Excerpted records —
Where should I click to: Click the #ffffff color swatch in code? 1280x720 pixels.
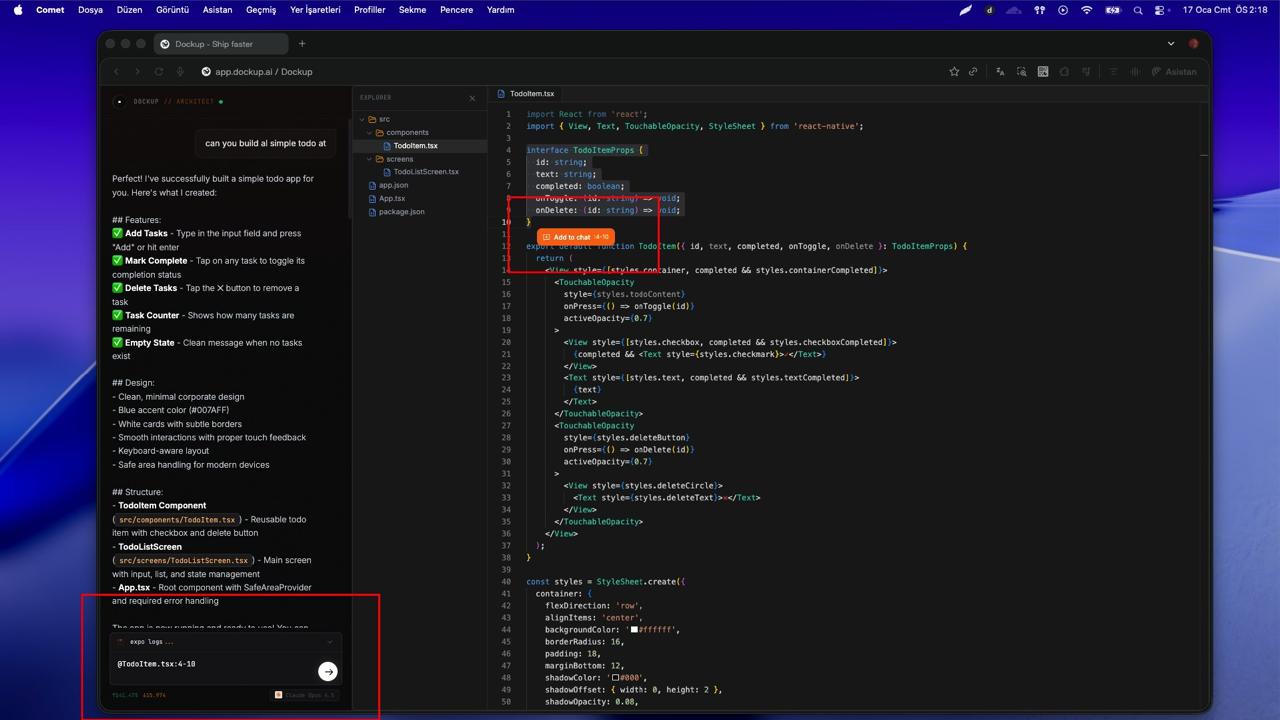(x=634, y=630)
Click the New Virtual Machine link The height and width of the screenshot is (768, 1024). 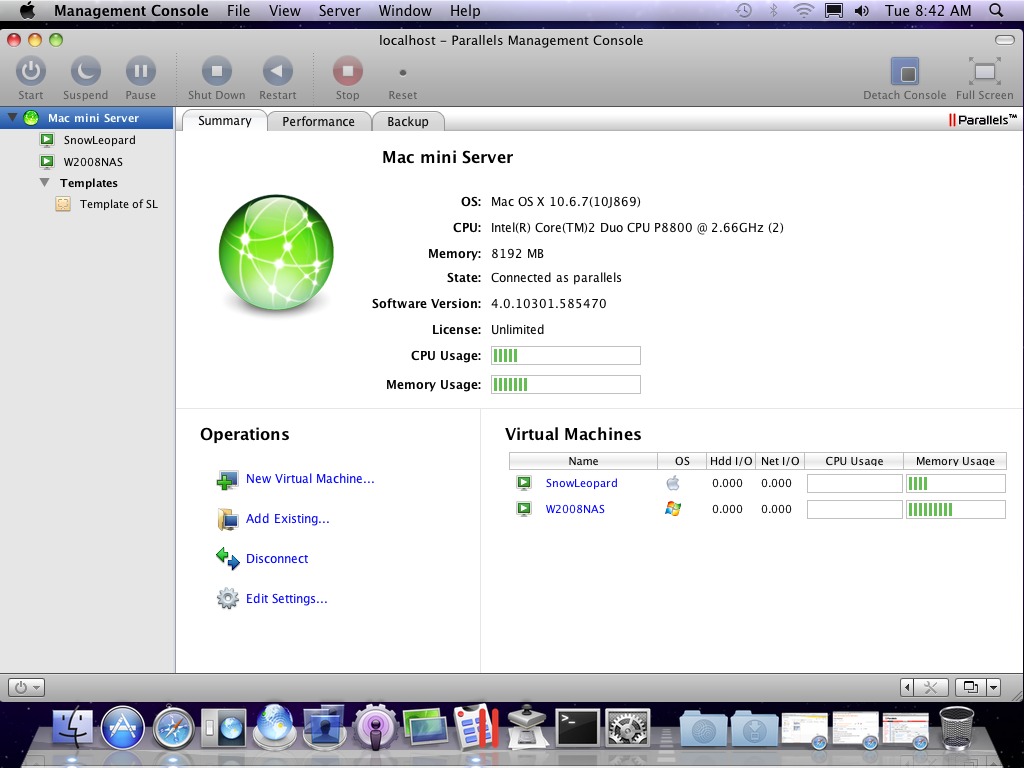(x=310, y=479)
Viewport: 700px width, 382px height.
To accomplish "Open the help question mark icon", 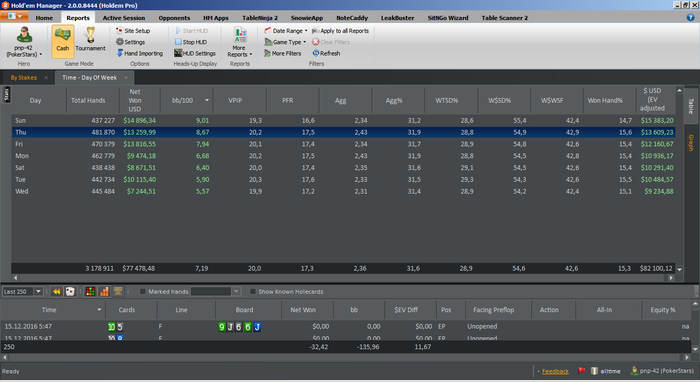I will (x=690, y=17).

--

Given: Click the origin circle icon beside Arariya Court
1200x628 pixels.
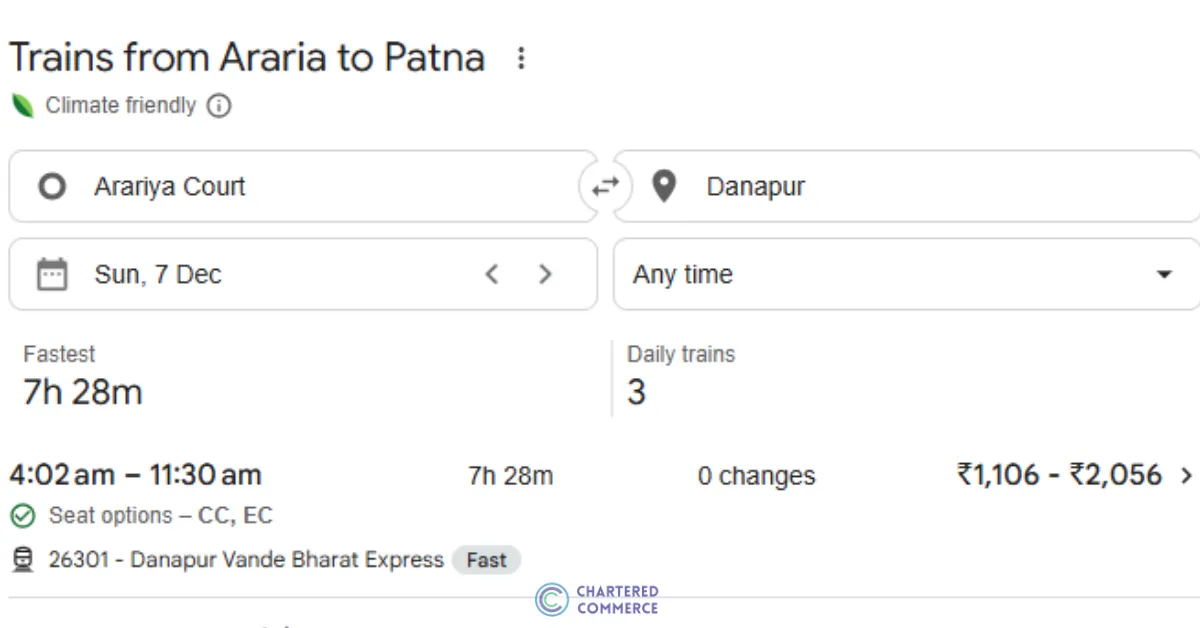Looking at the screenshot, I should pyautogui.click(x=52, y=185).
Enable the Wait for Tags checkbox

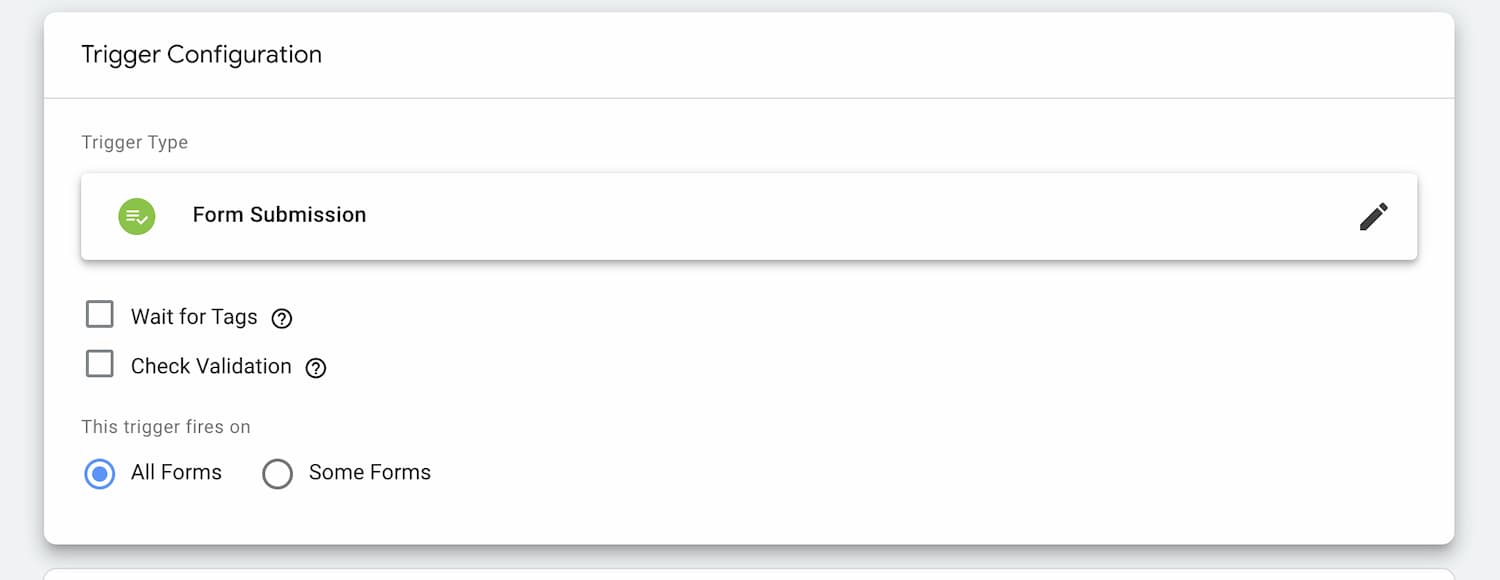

Work task — Of the lines above, copy only those from the one holding "1200x628 pixels." to the one holding "Enable the Wait for Tags checkbox", both included, and exclude every image.

Expected output —
1200x628 pixels.
Looking at the screenshot, I should pyautogui.click(x=52, y=185).
Enable the Wait for Tags checkbox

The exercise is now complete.